Methods: MiR-423-5p levels in bone marrow samples from ONFH and osteoarthritis (OA) patients, respectively, were evaluated using quantitative (real-time) polymerase chain reaction (qPCR). Osteoblastic differentiation was monitored using Alizarin red S staining, while cell viability was determined by MTT assay in hMSC-BM. MiR-423-5p expression was also measured during osteoblastic differentiation. The underlying mechanisms were explored using TargetScan database, and a series of in vitro experiments was performed to confirm this.

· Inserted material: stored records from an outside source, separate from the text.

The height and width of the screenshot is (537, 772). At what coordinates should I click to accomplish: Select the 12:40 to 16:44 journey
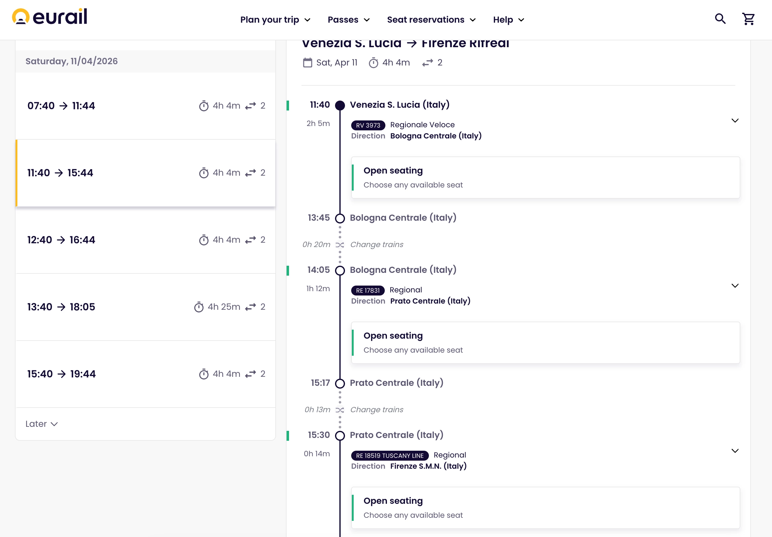point(146,240)
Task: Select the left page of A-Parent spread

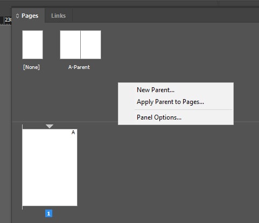Action: click(x=70, y=45)
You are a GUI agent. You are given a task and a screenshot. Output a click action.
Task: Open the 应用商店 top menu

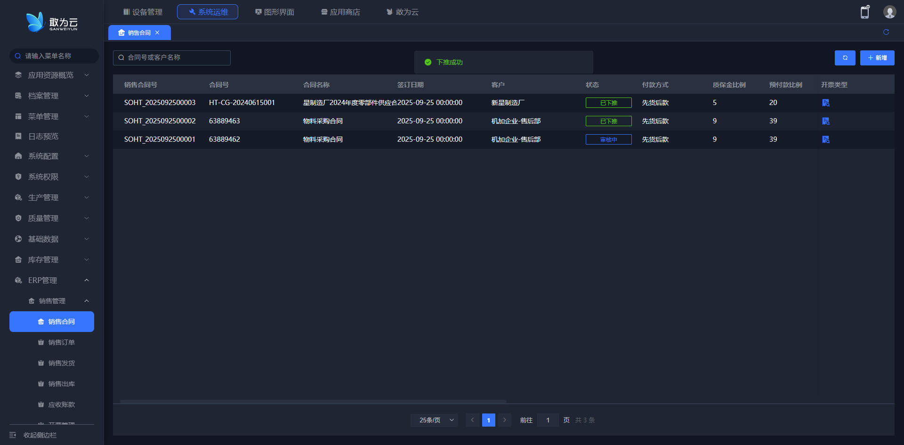pyautogui.click(x=340, y=12)
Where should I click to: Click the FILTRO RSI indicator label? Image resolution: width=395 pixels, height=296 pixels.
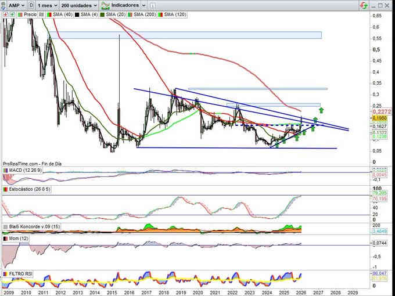(23, 272)
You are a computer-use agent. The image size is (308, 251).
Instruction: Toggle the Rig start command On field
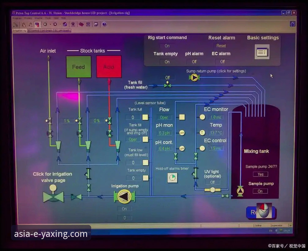point(167,46)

Results: MiR-423-5p levels were significantly upregulated in ONFH samples (p < 0.01) and miR-423-5p expression significantly increased in human mesenchymal stem cells-bone marrow (hMSC-BM) after bone morphogenetic protein 2 (BMP-2) treatment. Furthermore, miR-423-5p downregulated osteoblastic differentiation and suppressed cell viability. Furthermore, SMAD3 was observed to be a downstream target of miR-423-5p via bioinformatics analysis; further in vitro experiments confirmed this.
Conclusion: MiR-423-5p downregulates osteoblastic differentiation and cell viability by targeting SMAD3 in non-traumatic osteonecrosis. Thus, MiR-423-5p may serve as a potential target for promoting osteoblastic differentiation in ONFH patients.